PROBLEM DETAILS >> Go through the data and copy each line that holds "computer".

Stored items
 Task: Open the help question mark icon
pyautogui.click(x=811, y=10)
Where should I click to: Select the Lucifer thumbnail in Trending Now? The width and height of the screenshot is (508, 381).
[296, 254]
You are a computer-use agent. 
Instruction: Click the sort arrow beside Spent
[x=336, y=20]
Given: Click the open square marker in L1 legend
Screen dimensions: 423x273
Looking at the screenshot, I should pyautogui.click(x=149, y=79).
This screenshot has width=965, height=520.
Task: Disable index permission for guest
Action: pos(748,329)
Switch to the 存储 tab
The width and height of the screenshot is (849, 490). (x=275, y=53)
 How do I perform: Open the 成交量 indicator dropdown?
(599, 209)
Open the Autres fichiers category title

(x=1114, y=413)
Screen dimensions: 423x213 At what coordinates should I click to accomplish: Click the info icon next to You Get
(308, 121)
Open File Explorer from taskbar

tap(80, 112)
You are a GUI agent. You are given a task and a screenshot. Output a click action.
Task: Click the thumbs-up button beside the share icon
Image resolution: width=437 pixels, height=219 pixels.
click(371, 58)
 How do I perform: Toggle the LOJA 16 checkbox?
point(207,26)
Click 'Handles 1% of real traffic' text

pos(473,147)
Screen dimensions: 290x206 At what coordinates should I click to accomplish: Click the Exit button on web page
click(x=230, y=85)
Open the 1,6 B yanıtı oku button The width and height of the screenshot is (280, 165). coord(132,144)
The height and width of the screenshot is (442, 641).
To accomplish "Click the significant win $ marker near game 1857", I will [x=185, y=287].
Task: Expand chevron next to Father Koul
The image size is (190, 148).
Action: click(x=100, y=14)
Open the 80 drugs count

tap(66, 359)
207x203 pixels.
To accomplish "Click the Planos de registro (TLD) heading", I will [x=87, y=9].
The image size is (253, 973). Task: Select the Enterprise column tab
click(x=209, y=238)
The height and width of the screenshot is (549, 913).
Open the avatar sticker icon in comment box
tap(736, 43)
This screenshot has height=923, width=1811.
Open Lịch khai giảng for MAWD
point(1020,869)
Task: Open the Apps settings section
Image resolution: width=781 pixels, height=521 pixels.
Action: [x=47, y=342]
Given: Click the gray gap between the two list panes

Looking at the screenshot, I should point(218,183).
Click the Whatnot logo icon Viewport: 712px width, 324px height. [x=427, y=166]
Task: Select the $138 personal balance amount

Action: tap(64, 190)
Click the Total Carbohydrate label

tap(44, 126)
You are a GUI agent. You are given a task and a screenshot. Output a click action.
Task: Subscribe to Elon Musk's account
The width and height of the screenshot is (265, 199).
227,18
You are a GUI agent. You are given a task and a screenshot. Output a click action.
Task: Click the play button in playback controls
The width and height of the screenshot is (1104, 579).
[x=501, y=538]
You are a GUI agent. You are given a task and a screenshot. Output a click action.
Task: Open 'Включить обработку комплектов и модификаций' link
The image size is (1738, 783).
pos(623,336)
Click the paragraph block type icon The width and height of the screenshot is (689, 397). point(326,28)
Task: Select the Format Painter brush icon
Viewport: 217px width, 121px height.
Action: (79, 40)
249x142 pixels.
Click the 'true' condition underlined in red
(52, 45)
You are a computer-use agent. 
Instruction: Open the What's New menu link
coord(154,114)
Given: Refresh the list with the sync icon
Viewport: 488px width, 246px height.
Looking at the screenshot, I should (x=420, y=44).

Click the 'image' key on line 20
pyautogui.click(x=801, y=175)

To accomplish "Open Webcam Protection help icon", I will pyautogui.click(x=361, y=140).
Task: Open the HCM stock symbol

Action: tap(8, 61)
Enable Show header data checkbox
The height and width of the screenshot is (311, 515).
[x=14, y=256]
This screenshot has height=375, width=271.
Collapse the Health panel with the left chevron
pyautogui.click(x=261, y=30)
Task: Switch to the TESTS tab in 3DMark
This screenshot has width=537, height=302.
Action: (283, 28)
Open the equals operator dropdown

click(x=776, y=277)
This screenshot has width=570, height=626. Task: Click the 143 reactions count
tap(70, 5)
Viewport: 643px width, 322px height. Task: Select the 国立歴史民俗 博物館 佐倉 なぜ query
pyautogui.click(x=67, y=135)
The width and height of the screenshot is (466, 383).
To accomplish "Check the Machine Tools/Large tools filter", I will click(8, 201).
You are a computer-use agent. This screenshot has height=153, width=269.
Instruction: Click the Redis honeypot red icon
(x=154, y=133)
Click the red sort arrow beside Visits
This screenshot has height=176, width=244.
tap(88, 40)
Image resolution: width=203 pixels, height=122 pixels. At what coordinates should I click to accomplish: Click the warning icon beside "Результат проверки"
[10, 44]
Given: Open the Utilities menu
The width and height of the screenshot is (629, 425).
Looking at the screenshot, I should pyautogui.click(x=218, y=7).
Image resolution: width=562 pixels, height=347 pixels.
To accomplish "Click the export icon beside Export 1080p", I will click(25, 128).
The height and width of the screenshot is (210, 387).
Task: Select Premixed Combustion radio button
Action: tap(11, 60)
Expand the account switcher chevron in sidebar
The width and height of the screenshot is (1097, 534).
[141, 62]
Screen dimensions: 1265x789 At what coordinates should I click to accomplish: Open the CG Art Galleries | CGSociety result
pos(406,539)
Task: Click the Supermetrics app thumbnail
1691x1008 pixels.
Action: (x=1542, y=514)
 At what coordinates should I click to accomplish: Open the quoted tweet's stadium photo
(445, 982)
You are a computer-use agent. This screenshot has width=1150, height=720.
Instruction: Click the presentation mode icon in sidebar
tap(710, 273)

RESPONSE FOR THIS EXERCISE >>
You are a computer-use agent. 
You are a computer-use agent. 
You are a computer-use agent. This screenshot has height=153, width=269.
You are a computer-use agent. This screenshot has width=1150, height=720.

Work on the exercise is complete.